Of course, apart from eggs, much of the content of the basket of goods is also imported and it’s quite plausible that price increases due to global supply shortages will affect these as well.
For the local supply this basically creates an incentive to push the production to the informal sector while for the other imports it could create scarcity. The whole exercise of price controls feels like a well-intended initiative that works as well as pushing on a string. To make matters worse: It’s not the only price pressure on the price of goods in supermarket shelves. The price of transportation and an expensive dollar could further aggravate matters in ways that go beyond the scope of this article.
What about local egg production?
Local egg producers have an incentive to increase their supply of eggs. This means raising more chickens, which would take a couple of months to lead to an increase in egg output. There are some added complications with scaling local supply. Local egg producers usually purchase their chicks from the United States. The recently hatched chicks come vaccinated to prevent common transferable diseases and are flown in from the United States by air. Mind you the islands usually have excellent airlift that can accommodate these shipments, but with no commercials flights for the foreseeable future it might not be commercially viable for a private sector party to arrange a shipment of chicks. Besides, hatcheries in the U.S. are reported to be swamped with orders as the corona pandemic heightened the demand for their services. Here again supply seems to be struggling to keep up with demand.
It’s not that local producers can’t hatch chicks, but to do so requires incubation equipment and vaccination for them is not available locally. So, capacity to do so would be limited, and the risk of disease would be larger.

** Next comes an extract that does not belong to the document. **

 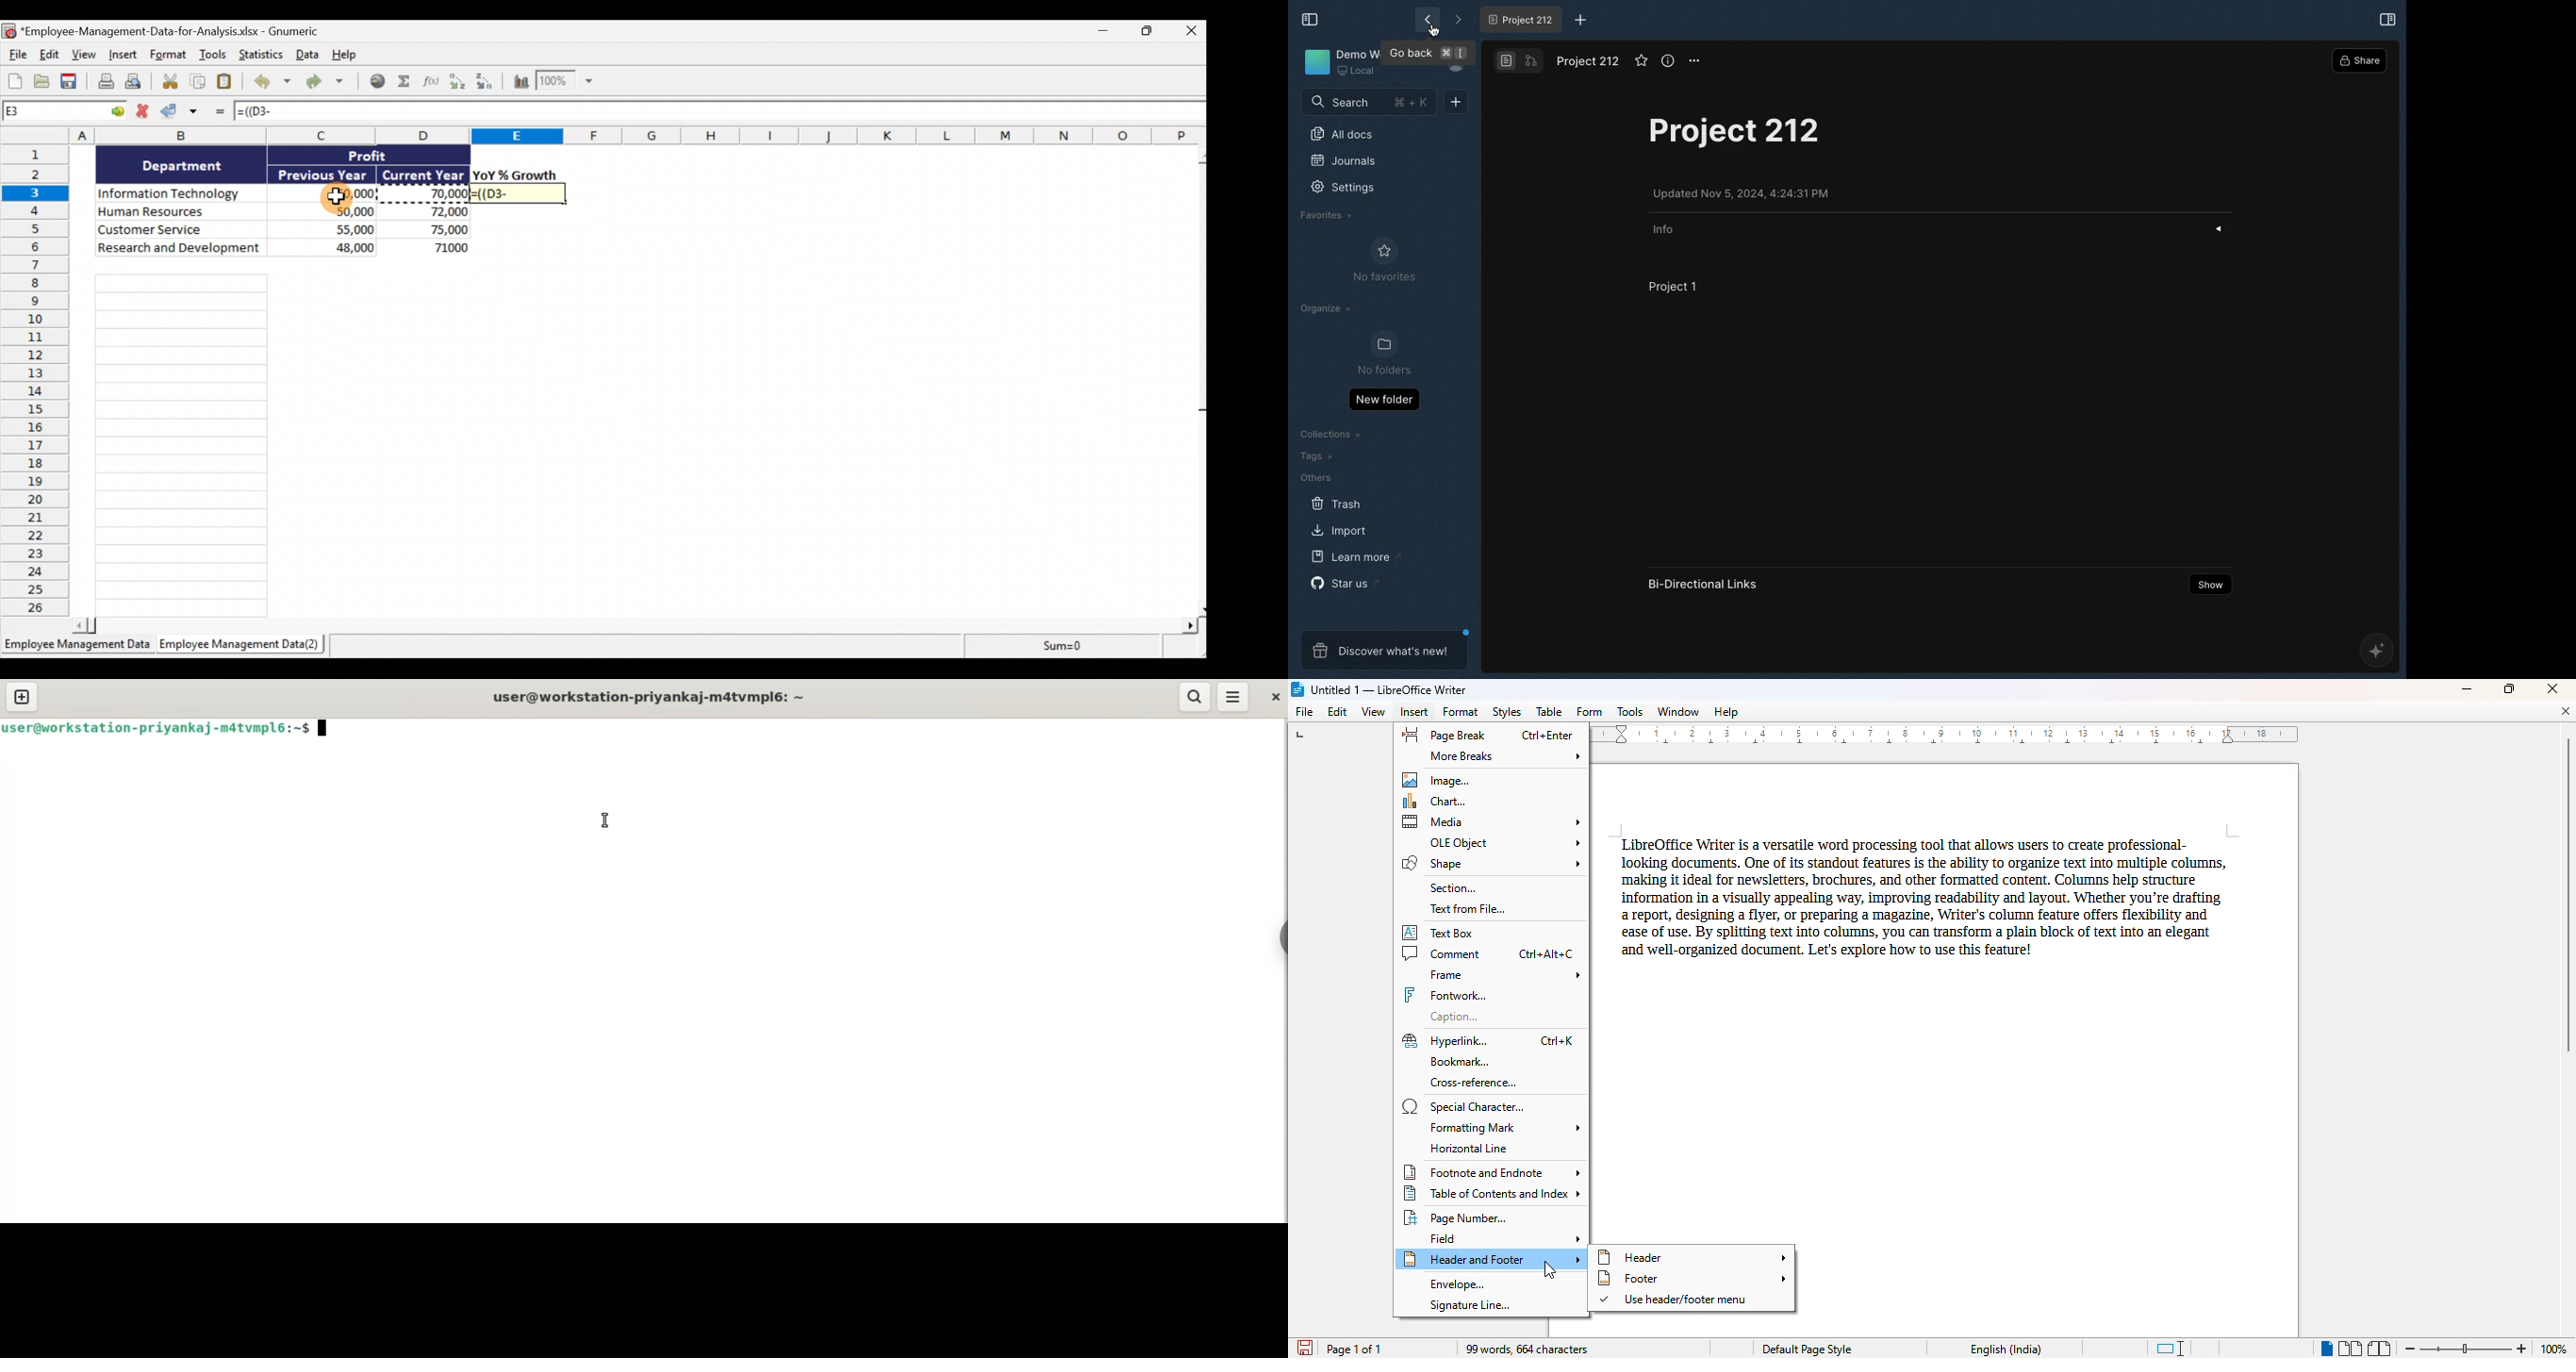 What do you see at coordinates (1462, 1106) in the screenshot?
I see `special character` at bounding box center [1462, 1106].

Given the unusual circumstances we are in, it is also not out of the question that increased import prices would also affect the cost or availability of chicken feed. Commercial egg producers that breed thousands of chickens at any given point would be hard-pressed to find alternative ways of keeping large volumes of chickens alive and producing should issues arise in such a scenario.
What to do
In my opinion the most viable alternative is for households to take matter into their own hands and keep a few chickens themselves for personal consumption. This also goes for food consumption by gardening. From a production standpoint decentralized production might be more viable to avoid shortages in chicken feed (it’s easier for households to grow or reserve small portions of feed) and mitigating the risk of diseases affecting the chickens. Not to mention it empowers households to put food on the table and have the ability to support each other. But this requires households to act fast and could require the government to step in to facilitate an air shipment of chicks to be flown in if the private sector alone can not get this done in the near future.
But if you're feeling cooped up at home and the idea of having food in your backyard appeals to you, consider growing fruits and vegetables as well. Like the so called “guerrilla gardener’ Ron Finly famously declared during his TED-talk: “Growing food is like printing your own money”.
With the prospect of more food products raising in price, households should find this an increasingly interesting proposition.